[Stored records]

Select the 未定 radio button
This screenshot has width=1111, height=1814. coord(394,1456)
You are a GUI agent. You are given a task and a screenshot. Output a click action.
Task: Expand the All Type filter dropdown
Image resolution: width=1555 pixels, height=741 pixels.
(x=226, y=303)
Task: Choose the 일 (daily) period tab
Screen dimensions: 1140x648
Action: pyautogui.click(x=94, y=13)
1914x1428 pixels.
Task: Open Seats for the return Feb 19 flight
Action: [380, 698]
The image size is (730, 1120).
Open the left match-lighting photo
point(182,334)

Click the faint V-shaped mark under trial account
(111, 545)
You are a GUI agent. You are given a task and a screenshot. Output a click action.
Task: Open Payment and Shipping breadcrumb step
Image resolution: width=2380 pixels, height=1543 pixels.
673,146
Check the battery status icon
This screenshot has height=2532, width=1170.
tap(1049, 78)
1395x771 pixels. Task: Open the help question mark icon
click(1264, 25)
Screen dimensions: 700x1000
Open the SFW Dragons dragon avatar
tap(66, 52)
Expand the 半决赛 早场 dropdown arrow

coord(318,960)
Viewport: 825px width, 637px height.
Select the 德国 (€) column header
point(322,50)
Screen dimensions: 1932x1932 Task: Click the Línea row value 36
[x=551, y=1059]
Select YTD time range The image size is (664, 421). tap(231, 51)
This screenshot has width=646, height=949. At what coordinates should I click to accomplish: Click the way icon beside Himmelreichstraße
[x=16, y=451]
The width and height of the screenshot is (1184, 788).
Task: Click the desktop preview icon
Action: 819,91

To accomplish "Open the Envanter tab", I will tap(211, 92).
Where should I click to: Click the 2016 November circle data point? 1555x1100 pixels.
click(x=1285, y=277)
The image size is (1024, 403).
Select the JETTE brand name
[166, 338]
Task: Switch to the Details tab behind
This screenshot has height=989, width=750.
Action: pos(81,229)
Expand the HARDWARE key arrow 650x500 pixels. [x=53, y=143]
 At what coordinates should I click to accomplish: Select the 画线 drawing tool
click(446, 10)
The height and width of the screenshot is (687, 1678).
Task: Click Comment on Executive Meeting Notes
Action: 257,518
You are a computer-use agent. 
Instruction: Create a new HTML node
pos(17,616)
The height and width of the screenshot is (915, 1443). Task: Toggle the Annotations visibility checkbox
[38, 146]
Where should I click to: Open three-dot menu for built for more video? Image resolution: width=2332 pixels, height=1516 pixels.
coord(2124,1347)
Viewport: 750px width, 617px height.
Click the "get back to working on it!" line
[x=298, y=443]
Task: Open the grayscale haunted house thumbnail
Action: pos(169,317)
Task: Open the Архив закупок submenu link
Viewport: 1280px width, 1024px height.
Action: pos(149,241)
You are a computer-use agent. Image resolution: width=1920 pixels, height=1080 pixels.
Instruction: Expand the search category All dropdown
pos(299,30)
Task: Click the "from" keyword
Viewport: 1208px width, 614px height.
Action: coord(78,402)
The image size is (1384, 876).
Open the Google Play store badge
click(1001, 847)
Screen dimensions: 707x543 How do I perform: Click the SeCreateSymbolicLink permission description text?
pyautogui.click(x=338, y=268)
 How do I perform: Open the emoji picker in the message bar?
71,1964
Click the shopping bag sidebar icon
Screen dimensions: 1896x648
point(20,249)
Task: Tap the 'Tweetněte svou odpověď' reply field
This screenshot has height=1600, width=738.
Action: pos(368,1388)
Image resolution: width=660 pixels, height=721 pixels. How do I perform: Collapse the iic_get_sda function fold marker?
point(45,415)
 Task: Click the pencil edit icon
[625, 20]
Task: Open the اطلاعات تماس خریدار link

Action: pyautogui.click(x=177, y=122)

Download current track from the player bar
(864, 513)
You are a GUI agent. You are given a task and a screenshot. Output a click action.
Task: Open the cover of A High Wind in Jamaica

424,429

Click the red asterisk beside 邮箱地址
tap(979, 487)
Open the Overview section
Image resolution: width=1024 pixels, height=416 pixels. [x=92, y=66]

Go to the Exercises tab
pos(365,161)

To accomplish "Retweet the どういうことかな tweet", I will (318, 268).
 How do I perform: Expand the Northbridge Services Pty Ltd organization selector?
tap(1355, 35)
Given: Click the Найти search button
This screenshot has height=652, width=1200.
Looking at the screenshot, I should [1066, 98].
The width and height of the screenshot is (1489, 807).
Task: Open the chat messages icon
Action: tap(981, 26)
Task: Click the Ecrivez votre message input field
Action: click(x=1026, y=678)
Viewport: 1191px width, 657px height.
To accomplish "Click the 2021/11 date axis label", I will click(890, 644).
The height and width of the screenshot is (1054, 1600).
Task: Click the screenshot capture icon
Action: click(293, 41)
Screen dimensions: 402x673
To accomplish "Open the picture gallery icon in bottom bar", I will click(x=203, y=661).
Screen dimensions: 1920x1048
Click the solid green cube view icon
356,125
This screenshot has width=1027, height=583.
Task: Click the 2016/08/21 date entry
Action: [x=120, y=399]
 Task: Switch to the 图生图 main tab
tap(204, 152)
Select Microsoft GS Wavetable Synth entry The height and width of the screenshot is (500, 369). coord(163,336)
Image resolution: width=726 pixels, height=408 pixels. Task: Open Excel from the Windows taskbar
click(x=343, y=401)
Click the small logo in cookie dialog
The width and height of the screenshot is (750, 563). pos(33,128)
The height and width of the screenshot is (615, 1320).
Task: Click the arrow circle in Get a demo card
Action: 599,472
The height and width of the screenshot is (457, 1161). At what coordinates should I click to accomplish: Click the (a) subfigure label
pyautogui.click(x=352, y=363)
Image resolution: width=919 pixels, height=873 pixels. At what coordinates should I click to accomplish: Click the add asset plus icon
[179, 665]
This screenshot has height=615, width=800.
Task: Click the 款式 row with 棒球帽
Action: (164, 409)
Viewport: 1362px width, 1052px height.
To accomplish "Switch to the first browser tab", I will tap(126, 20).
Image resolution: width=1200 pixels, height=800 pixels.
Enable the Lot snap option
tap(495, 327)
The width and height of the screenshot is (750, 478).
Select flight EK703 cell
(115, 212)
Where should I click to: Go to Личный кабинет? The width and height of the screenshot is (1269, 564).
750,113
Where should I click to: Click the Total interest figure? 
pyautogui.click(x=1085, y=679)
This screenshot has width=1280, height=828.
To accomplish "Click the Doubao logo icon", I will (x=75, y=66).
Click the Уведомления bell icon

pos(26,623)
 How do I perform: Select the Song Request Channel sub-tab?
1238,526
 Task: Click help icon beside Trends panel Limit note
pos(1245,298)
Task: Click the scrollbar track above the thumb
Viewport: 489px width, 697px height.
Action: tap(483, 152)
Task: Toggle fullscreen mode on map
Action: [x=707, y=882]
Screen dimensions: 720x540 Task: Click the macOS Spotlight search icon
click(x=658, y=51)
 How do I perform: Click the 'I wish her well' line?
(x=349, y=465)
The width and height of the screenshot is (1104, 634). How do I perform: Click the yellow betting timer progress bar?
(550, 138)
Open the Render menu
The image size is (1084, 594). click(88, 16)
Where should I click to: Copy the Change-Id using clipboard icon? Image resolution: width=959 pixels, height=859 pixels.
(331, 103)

▶ [ASSIGNED TASK] Starting with the line above that holds "Screen dimensions: 700x1000" and stopping with the line that holds "Select YTD time", reproduce each line exactly, omitting all other lines.

▶ [ANSWER SECTION]
Screen dimensions: 700x1000
Open the SFW Dragons dragon avatar
tap(66, 52)
Expand the 半决赛 早场 dropdown arrow

coord(318,960)
Viewport: 825px width, 637px height.
Select the 德国 (€) column header
point(322,50)
Screen dimensions: 1932x1932 Task: Click the Línea row value 36
[x=551, y=1059]
Select YTD time range The image size is (664, 421). tap(231, 51)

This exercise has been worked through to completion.